Because the metabolites of ME3229 secreted into the gut lumen have a carboxyl group, the effect of organic acids was investigated. As shown in Table 2, probenecid and warfarin did not change Pe(M  S) significantly. DIDS, an anion exchange inhibitor, had no effect either. In the presence of phenol red, Pe(M  S) was significantly increased, but by 77% at most. The presence of an active efflux transport system for phenol red, which is inhibited by probenecid, has been reported (Saitoh et al., 1996). Our result suggested that ME3277 does not share the efflux system with phenol red and probenecid. On the other hand, BSP (2.5 mM), 1-naphthol (1 mM), and CDNB (0.5 mM) increased Pe(M  S) significantly by 2.8-fold or more (Table 2). The effect of CDNB was confirmed in the Ussing chamber study, where Pe(S  M) fell markedly (Table 1).
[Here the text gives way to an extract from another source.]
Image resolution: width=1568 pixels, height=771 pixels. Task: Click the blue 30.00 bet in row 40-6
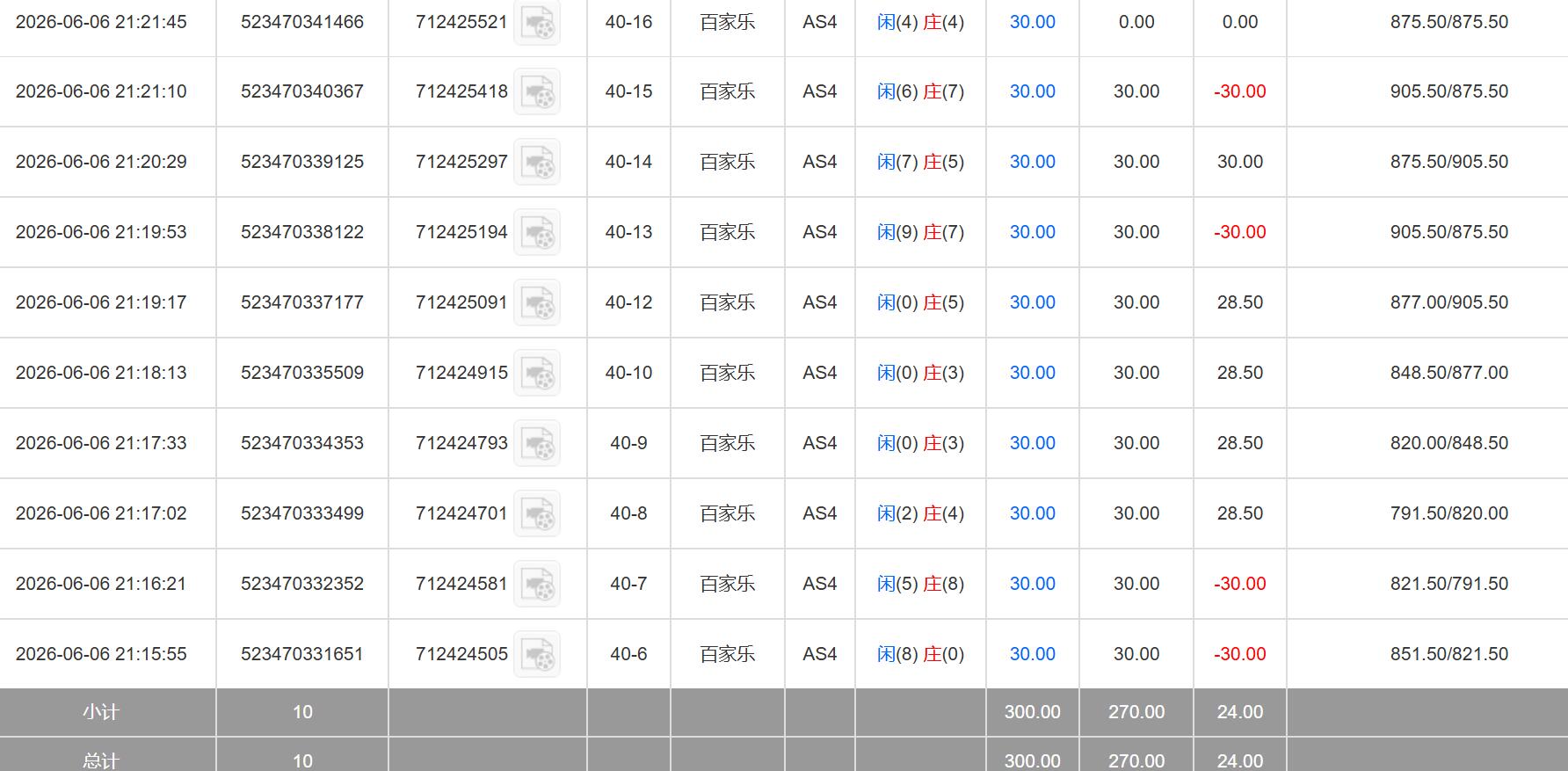[x=1032, y=654]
These compounds are metabolized to glutathione or glucuronide conjugates. BSP, BSP-glutathione, DNP-SG, and 1-NG are all substrates for cMOAT/MRP2 (Kusuhara et al., 1998; Suzuki and Sugiyama, 1998). The excretion of 1-NG into bile and intestinal lumen has been compared in Wistar rats and cMOAT/MRP2-deficient TR rats. In contrast to the reduced biliary excretion in TR rats, excretion into the intestinal lumen was almost the same in both strains, suggesting that 1-NG is secreted by an organ-specific system distinct from cMOAT/MRP2 or is secreted by more than one system with a minimal contribution from cMOAT/MRP2 (de Vries et al., 1989). Based on the data shown in Fig. 5, the possibility that cMOAT/MRP2 is the main transport system for efflux of ME3277 may be excluded. Our results from the inhibition study suggest the existence of some other transporter(s) with a very similar substrate specificity to cMOAT/MRP2. These may include some other unknown transporters belonging to MRP families.

Finally, ME3229 was preloaded into everted gut sacs in the absence of inhibitors. As shown in Fig. 6, the efflux of monocarboxylic acids fell significantly in the presence of BSP and 1-naphthol. The effect on ME3277 was variable and not significant, possibly because the inhibition of efflux transport affected the formation rate of ME3277 as discussed in conjunction with Fig. 2. These results suggest that 1-naphthol and BSP inhibit the efflux of both ME3277 and monocarboxylic acids and that metabolites with one or two carboxyl groups in the molecule share the same transport system(s).

GP IIb/IIIa antagonists are Arg-Gly-Asp tripeptide mimetics. As already mentioned, the bioavailability of simple carboxyesters of GP IIb/IIIa antagonists is generally low. Masking both anionic and cationic groups in the molecule led to improved oral absorption (Kamm et al., 1998; Wittke et al., 1999). In this study, we have demonstrated that the anionic group in the molecule of ME3277 is important for recognition by the efflux transport system. Although it is not clear whether the cationic group is essential for this system, designing a prodrug whose carboxyester is not hydrolyzed in the intestinal tissue may be a useful approach to improve the oral absorption of this zwitterionic drug. In this context, improved oral absorption of some dual prodrugs of GP IIb/IIIa antagonists might be explained, at least in part, by the hypothesis that cleavage of the carboxyester is delayed compared with the single prodrug and formation of metabolites preferentially exported by the transporter for anionic drugs is reduced. To validate this hypothesis, further research is needed to clarify whether the efflux transport system we have demonstrated in this study contributes to the efflux of other GP IIb/IIIa antagonists.

In conclusion, the efflux transport system for the metabolites of ME3229, which was responsible for its poor oral absorption rate, was characterized. Transport of PM-10, the major metabolite, and ME3277, the active drug, was shown to be energy dependent and the inhibition study suggested that metabolites of ME3229, both monocarboxylic acid and diacid, were pumped out into the gut lumen by a transport system with a similar substrate specificity to cMOAT/MRP2. The efflux transport system was shown to be distinct from either P-gp or cMOAT/MRP2.